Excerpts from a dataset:

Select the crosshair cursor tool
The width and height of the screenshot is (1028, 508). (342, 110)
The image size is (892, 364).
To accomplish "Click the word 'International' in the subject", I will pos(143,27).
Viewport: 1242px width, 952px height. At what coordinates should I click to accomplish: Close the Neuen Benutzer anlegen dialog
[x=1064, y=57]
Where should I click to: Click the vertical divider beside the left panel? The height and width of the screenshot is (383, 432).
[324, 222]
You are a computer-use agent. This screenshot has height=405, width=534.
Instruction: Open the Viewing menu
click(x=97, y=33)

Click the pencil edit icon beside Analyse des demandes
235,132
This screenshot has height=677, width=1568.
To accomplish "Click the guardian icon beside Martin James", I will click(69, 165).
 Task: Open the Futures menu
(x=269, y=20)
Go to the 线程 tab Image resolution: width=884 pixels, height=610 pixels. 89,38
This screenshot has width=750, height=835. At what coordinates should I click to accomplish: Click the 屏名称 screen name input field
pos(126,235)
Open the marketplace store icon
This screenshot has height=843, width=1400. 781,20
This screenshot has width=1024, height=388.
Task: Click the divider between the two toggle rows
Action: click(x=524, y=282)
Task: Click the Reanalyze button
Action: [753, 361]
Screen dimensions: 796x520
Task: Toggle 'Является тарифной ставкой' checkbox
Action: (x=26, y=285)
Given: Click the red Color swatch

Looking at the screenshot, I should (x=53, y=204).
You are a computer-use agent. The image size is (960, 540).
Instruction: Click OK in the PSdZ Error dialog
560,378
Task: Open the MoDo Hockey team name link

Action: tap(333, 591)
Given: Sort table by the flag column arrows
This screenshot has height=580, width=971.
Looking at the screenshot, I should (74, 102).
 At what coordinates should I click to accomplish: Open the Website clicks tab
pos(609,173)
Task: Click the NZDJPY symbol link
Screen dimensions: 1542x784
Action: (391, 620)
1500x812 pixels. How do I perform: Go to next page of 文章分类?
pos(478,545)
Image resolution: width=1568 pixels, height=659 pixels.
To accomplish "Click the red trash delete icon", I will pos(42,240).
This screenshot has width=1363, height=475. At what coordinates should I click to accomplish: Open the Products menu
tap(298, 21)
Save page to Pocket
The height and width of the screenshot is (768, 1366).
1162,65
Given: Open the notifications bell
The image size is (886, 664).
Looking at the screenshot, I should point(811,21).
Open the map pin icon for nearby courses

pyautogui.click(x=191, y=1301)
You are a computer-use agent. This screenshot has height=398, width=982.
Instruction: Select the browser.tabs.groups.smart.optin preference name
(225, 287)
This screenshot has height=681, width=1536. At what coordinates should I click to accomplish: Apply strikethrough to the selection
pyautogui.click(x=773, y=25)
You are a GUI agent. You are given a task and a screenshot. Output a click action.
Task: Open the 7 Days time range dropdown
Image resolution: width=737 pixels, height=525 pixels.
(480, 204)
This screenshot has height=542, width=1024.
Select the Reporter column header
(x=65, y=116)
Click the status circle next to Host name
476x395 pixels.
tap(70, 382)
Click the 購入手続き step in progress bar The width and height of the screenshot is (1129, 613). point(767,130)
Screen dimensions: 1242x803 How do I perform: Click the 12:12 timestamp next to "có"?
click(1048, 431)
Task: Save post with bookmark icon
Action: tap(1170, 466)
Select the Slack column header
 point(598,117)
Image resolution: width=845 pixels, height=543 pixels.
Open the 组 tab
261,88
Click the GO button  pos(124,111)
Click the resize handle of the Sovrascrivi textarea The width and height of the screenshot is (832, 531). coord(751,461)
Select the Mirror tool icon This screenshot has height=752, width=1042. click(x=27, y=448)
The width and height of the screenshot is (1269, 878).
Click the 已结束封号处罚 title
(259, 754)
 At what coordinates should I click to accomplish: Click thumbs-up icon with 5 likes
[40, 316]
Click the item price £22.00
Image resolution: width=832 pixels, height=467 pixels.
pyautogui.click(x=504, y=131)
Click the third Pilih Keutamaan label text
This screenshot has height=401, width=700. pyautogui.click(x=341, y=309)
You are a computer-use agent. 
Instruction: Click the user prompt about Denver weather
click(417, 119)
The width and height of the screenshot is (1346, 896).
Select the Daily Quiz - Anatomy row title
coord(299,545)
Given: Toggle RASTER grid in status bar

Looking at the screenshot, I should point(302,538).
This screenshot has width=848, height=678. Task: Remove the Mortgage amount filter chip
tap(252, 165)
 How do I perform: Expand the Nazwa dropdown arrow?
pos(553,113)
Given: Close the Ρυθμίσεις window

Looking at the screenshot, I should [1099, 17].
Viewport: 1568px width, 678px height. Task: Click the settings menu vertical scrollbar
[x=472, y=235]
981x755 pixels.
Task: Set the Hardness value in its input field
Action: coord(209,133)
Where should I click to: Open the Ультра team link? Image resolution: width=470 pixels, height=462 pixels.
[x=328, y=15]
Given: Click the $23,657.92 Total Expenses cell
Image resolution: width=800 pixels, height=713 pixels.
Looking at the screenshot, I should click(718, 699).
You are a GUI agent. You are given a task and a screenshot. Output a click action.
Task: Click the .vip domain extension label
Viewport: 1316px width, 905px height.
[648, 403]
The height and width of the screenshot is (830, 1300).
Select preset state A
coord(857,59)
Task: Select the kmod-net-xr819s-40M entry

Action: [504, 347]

* Work to be completed: Whenever "agent" occurs in a line above, copy that line.

* Response:
You are a computer-use agent. This screenshot has height=405, width=534.
You are a computer-use agent. The image size is (960, 540).
You are a computer-use agent. This screenshot has height=398, width=982.
You are a GUI agent. You are given a task and a screenshot. Output a click action.
You are a computer-use agent. 
You are a GUI agent. You are given a task and a screenshot. Output a click action.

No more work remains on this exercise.